Je considère d'ailleurs ces plaintes comme "un abus du droit et une forme d'intimidation", et je l'ai signalé ainsi à la Préfecture de Police lors de ma convocation pour que ce soit noté dans le dossier. C'est une stratégie de communication aussi pour mon ancien employeur : une manière à peu de frais de se faire une virginité en dénoncant publiquement les autres, et en menaçant de plaintes tous ceux qui ose dire ou relayer la vérité. Mais je suis en bonne compagnie, mon ancien employeur a aussi porté plainte contre la Fédération Internationale des Droits de l'Homme et la Ligue des Droits de l'Homme pour "dénonciation calomnieuse".
Alors que ces plaintes sont diffamatoires à mon encontre, et que les propos de l'avocat de Qosmos, tenus dans le même journal : "Il n'y avait aucun matériel ou logiciel Qosmos en Syrie", sont aujourd'hui pour la Justice française des mensonges avéres (voir capture d'écran), c'est à moi de me défendre. (Le dossier du Monde publié depuis, beaucoup plus complet, n'a suscité quant à lui aucune plainte).

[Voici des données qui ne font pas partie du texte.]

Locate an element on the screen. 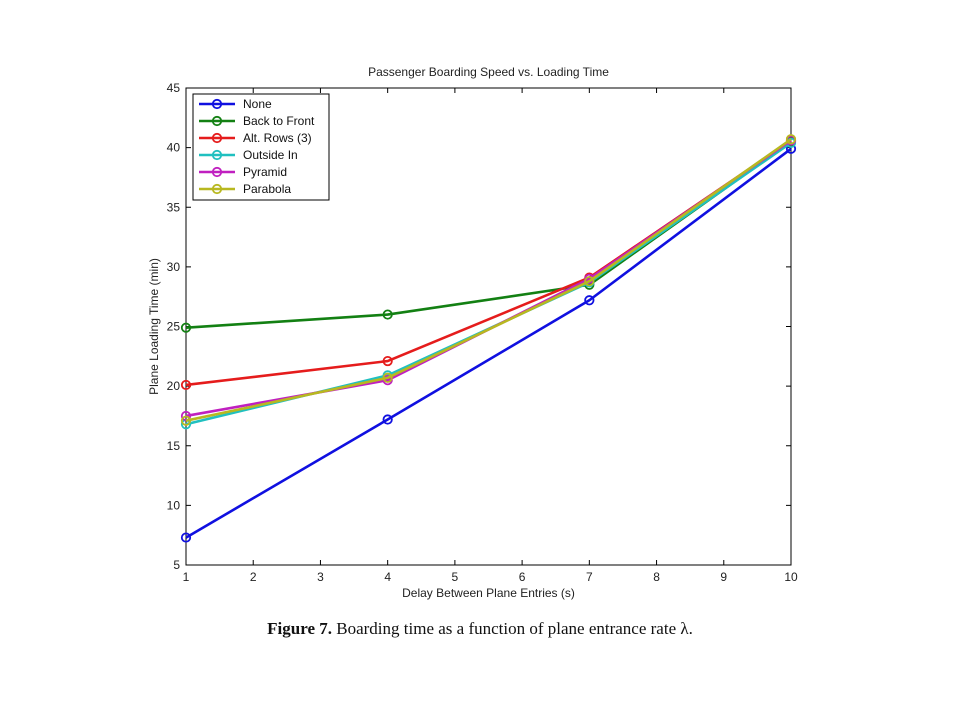  y-tick-label: 40 is located at coordinates (174, 148).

J'ai donc depuis quelques semaines un deuxième avocat, spécialisé en diffamation, qui demande une somme forfaitaire de €4800.00 en tout pour me défendre dans le cadre de ces deux plaintes, (ce qui représente des honoraires très modestes pour ce genre de procédure). J'ai donc écrit €2400.00 en chèques-en-bois la semaine dernière (4 x €600.00) pour m'acquitter de la première moitié de cette somme, sans avoir le moindre idée pourtant où je vais trouver l'argent.
Là où j'en suis
Si l'Inspection des impôts s'obstine à récupérer les impôts dues en les ponctionnant directement sur mes indemnités de chômage (j'ai reçu un courrier de Pôle-Emploi cette semaine à cet effet), une situation déjà difficile deviendra tout simplement impossible d'ici quelques jours ou semaines.
"L'éternité c'est longue, surtout vers la fin", réplique Woody Allen dans l'un de ses films.
Et ainsi va la vie d'un lanceur d'alerte. La "fin" devient plus longue que tout le reste.
Mais je n'ai pas de solution magique, qui me permettrait de faire face autrement et mieux à cette rafale incessante de défis sans fin. Voici pourquoi je n'ai pas dormi cette nuit.
Paris s'éveille. Et je rêve d'une vie un tant soit "normale".